▶ [EXCERPT]:
+--
Pitfalls of Practice: Ten Common Mistakes New Associates Make - ABA YLD 101 Practice Series

By Christina M. DeMatteo

As a new associate, are you (a) excited about your new career and the professional and personal satisfaction it can offer? (b) overwhelmed by the workload and responsibilities of your new job? (c) struggling to balance work and your personal life? or (d) all of the above? If you are like most first year associates, your answer is definitely "(d)." Your first years as an associate can, at times, seem like a struggle to survive. Meeting billable hour requirements, working with demanding clients, and dealing with the expectations of partners and judges are only some of the challenges that you will face as a new attorney.

While you are perfecting this balancing act, it is very easy to overlook the fact that the first few years of your practice can be critical in establishing your reputation and setting the tone for your career. It is far too easy to fall into certain patterns which, over time, may hurt your career, your reputation, and possibly even your personal well-being and health. This article identifies some of the common pitfalls that affect new associates. By avoiding these mistakes, you can set yourself on a solid path to personal and professional success:

  1. Misusing and/or abusing staff.
    Unfortunately, there is no course in most law schools entitled "How to Work Effectively With Your Secretary." As a result, this is a common pitfall for new associates. One cannot over-emphasize how important it is to work effectively with staff, and this requires a careful balancing act. Yes, it is inappropriate for you to drop a huge urgent copy / filing job on your secretary or paralegal with no prior notice. By the same token, however, it is also a mistake if you insist on doing all work yourself and refuse to delegate any tasks to staff. You need to learn the delicate balance of delegating the correct amount and type of work to your staff. You may be able to learn by observing the types of work delegated by other attorneys in your firm, but it also helps to talk directly to the staff to find out what type of work they are comfortable with and to check with them regularly about their workload. If there is a deadline coming up, inform staff so that they can begin to make preparations. They will appreciate your interest and concern, which will eventually pay off.    
  2. Failing to turn in consistently good work product.
    Undoubtedly, you will start your career with the best intentions, making sure to dot every "i" and cross every "t." Soon, however, you may find that you are overwhelmed with assignments. Time pressures start to creep in, slowly affecting the quality of the work that you do. Turning in lower quality work is a mistake that creeps up on you. When this happens, make sure to prioritize your work. Let the other attorneys that you work with know that you are under time pressure and that you may need help. Postpone less urgent matters. Take the necessary steps to protect the quality of your work product.
  3. Covering up mistakes.
    I hate to be the one to tell you this, but sooner or later, no matter how careful you are, you will make a mistake. You may miss a deadline, or fail to cite a relevant case, or misplace a client document. When it happens, panic sets in, and your first instinct may be to conceal your mistake, cover it up, and pretend it never happened. Instead, stop and breathe. No matter how bad your mistake may be, the worst thing you can do is to ignore it or try to disguise it. Concealed mistakes often become worse as time goes on. As hard as it may be, address the issue head on. Seek assistance if necessary. The important thing to remember is that most mistakes can be remedied or contained if addressed immediately, while mistakes that are ignored (or worse, concealed) often mushroom into much bigger issues.
+--
▶ [DATA SHOWN]:

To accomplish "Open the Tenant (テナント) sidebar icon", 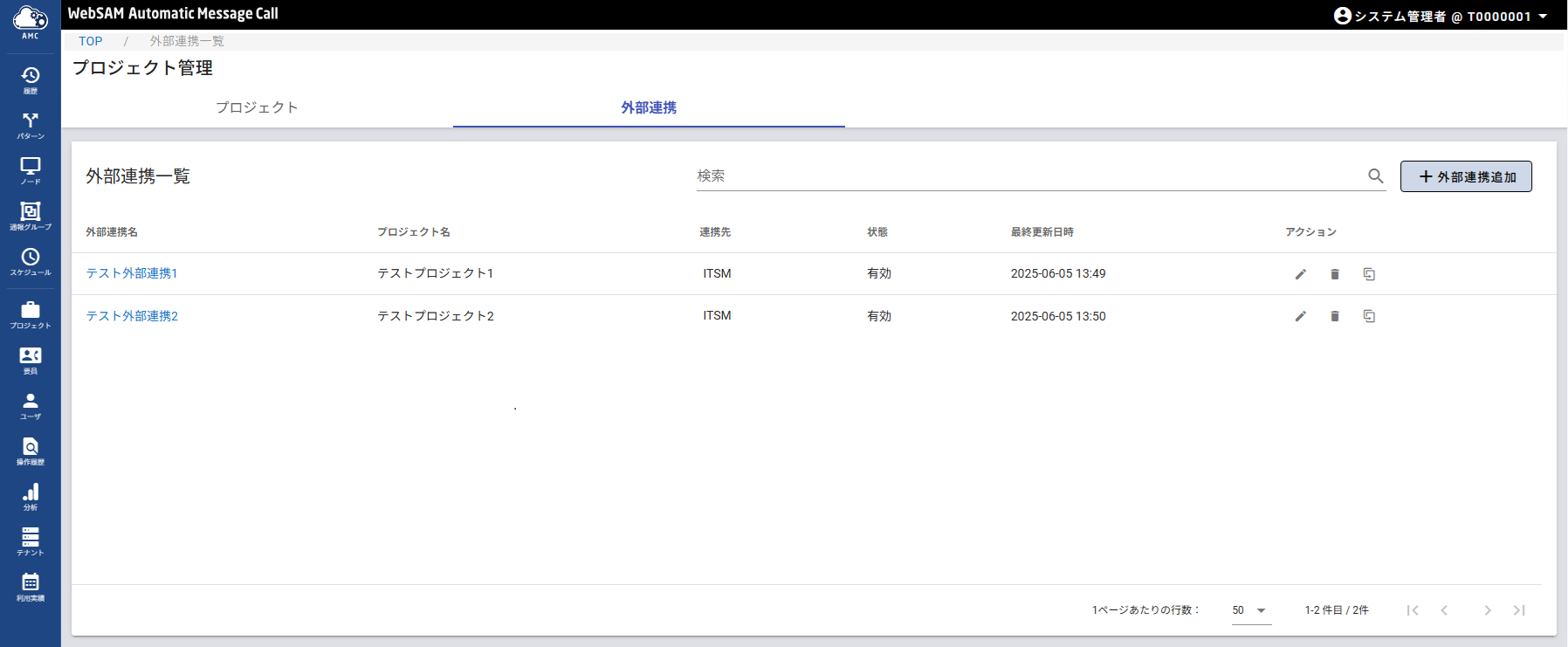I will [31, 541].
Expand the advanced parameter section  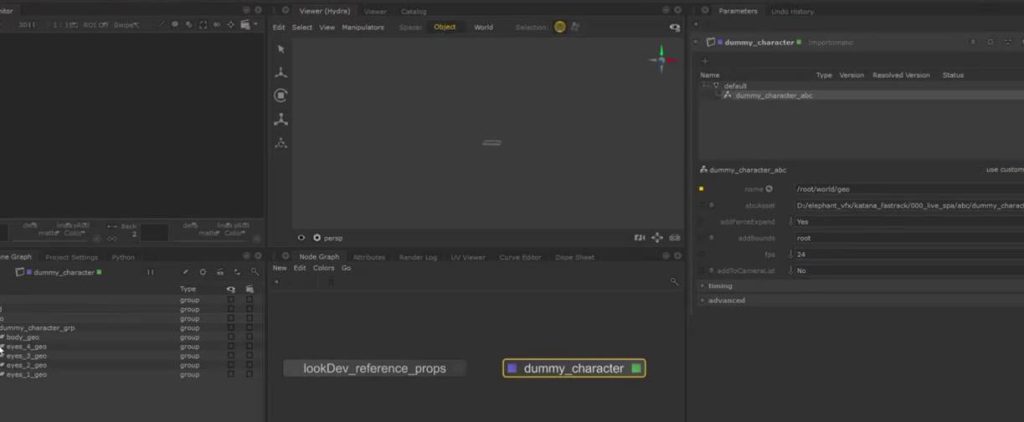tap(726, 300)
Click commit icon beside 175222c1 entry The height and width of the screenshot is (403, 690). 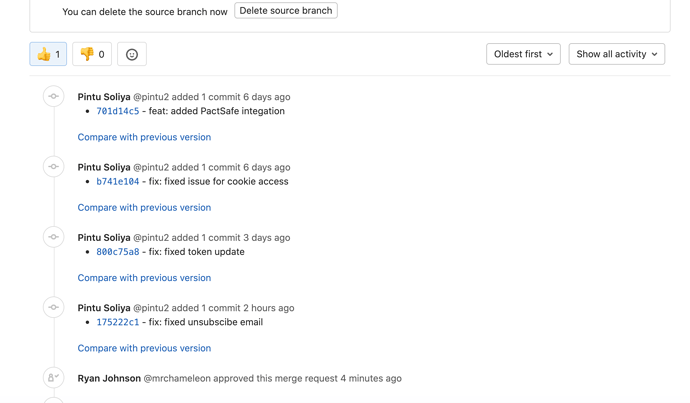[x=54, y=307]
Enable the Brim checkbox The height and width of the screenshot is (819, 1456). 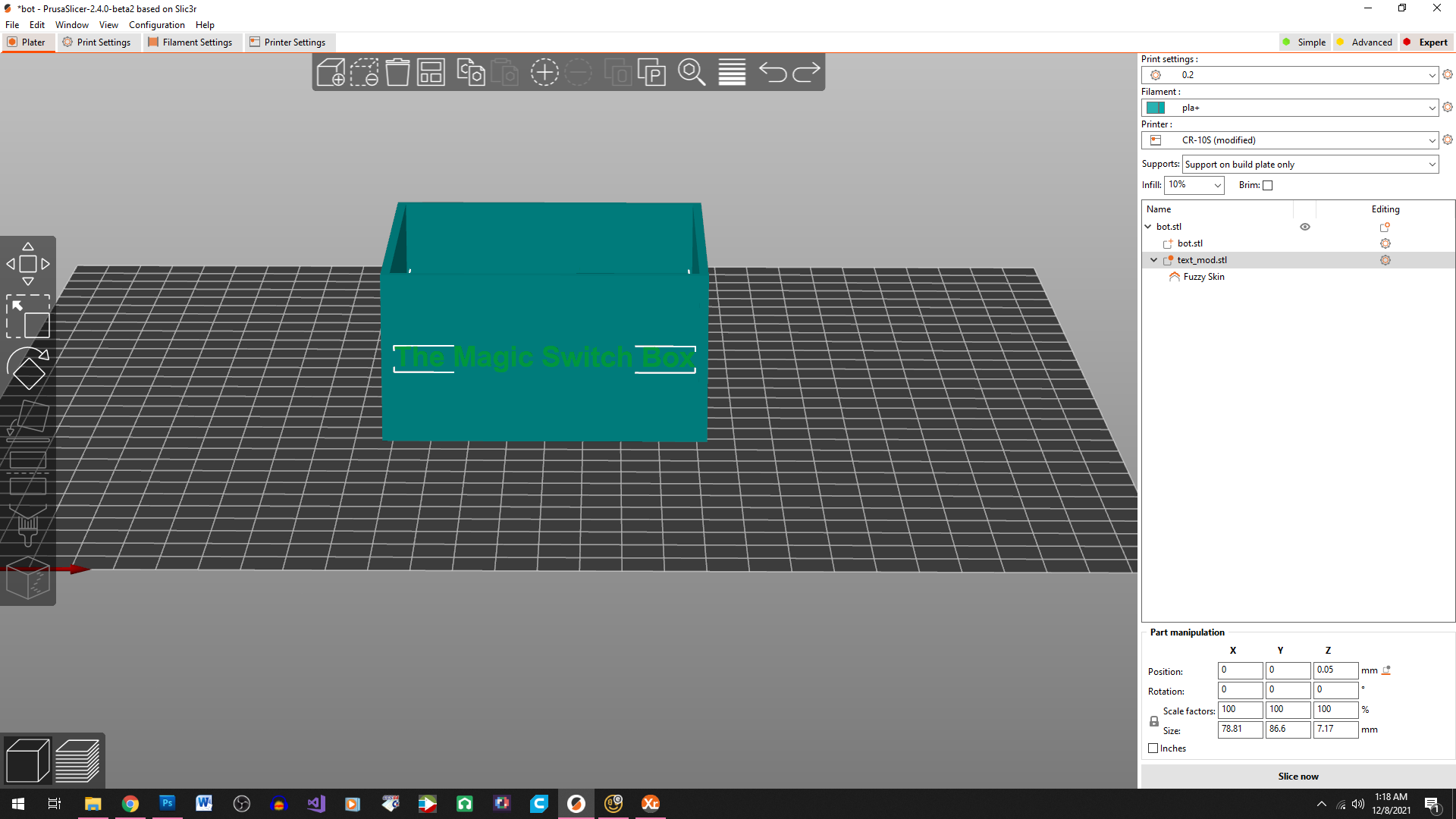[1267, 185]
+--
▶ [JOBS]:
#1 Reproduce the passage of the article on new associates' common mistakes between "As a new associate, are" and "a new attorney.", inclusive.
#2 Condense the paragraph of the article on new associates' common mistakes that begins "I hate to be the one to tell you this" into a bulleted list that keeps its main facts.

▶ [EXPECTED RESULTS]:
#1
As a new associate, are you (a) excited about your new career and the professional and personal satisfaction it can offer? (b) overwhelmed by the workload and responsibilities of your new job? (c) struggling to balance work and your personal life? or (d) all of the above? If you are like most first year associates, your answer is definitely "(d)." Your first years as an associate can, at times, seem like a struggle to survive. Meeting billable hour requirements, working with demanding clients, and dealing with the expectations of partners and judges are only some of the challenges that you will face as a new attorney.

#2
- Sooner or later, however careful one is, a mistake will occur, such as missing a deadline, failing to cite a relevant case, or misplacing a client document.
- Panic tends to set in, and the first instinct may be to conceal the mistake. Instead, one should stop and breathe.
- The worst response is to ignore or disguise the mistake, because concealed mistakes often become worse over time.
- The issue should be addressed head on, with assistance sought if necessary.
- Most mistakes can be remedied or contained if addressed immediately. Those that are ignored or concealed often mushroom into much bigger issues.